I know, right?, Sunday, 14 September 2008 00:41 (fifteen years ago) link

Oh my God. Rest in Peace, DFW, "Infinite Jest" is a masterpiece.

Vision, Sunday, 14 September 2008 00:45 (fifteen years ago) link

Dang. How... unexpected.

Casuistry, Sunday, 14 September 2008 00:47 (fifteen years ago) link

holy shit

the valves of houston (gbx), Sunday, 14 September 2008 00:49 (fifteen years ago) link

Classic or Dead

Every Day Jimmy Mod Is Hustlin' (Jimmy The Mod Awaits The Return Of His Beloved), Sunday, 14 September 2008 00:50 (fifteen years ago) link

pouring out 40 footnotes.

-- (stet), Sunday, 14 September 2008 00:57 (fifteen years ago) link

i really, really liked his essays

the valves of houston (gbx), Sunday, 14 September 2008 00:59 (fifteen years ago) link

^ this. I really wasn't a heavy reader of his but the essays I did read I v. much enjoyed.

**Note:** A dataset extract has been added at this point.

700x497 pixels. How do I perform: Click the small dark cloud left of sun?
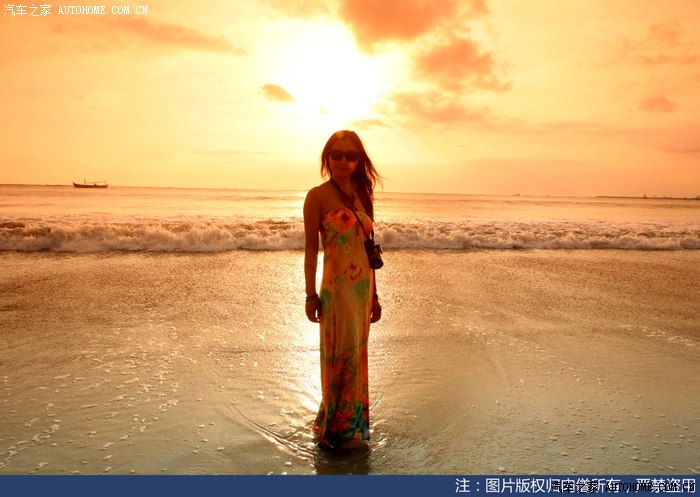tap(277, 93)
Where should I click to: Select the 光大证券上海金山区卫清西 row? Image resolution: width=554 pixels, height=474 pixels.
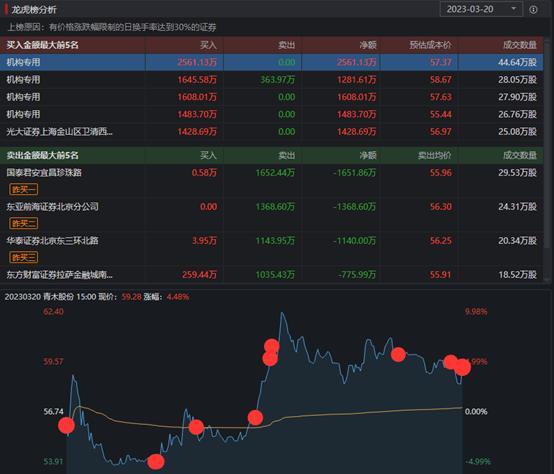click(271, 132)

Ned Raggett, Sunday, 14 September 2008 01:05 (fifteen years ago) link

He inspired one of the longer author-centered threads on I Love Books - the unfortunately titled: David Foster Wallace - is he a cunt?

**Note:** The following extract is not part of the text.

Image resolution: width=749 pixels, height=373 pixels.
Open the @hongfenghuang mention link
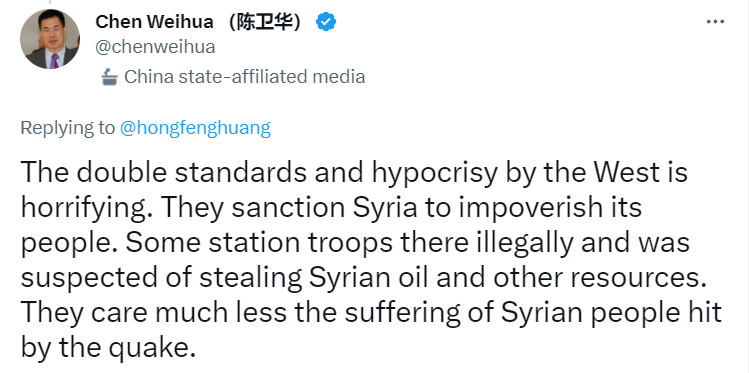coord(195,128)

I've read only one of his books, the 'supposedly fun thing' collection of essays. It was ok.

His strong point was having a distinctive authorial voice, so you knew at once there was a person behind the words. His weak point seemed to be self-editing, but there are worse weaknesses. Blandness, for one.

Requiscat in pacem, DFW.

Aimless, Sunday, 14 September 2008 01:06 (fifteen years ago) link

r.i.p.

Savannah Smiles, Sunday, 14 September 2008 01:06 (fifteen years ago) link

Horrible.

HOOS clique iphones fool get ya steen on (BIG HOOS aka the steendriver), Sunday, 14 September 2008 01:32 (fifteen years ago) link

My best wishes to his family, I'll be re-reading Girl With Curious Hair.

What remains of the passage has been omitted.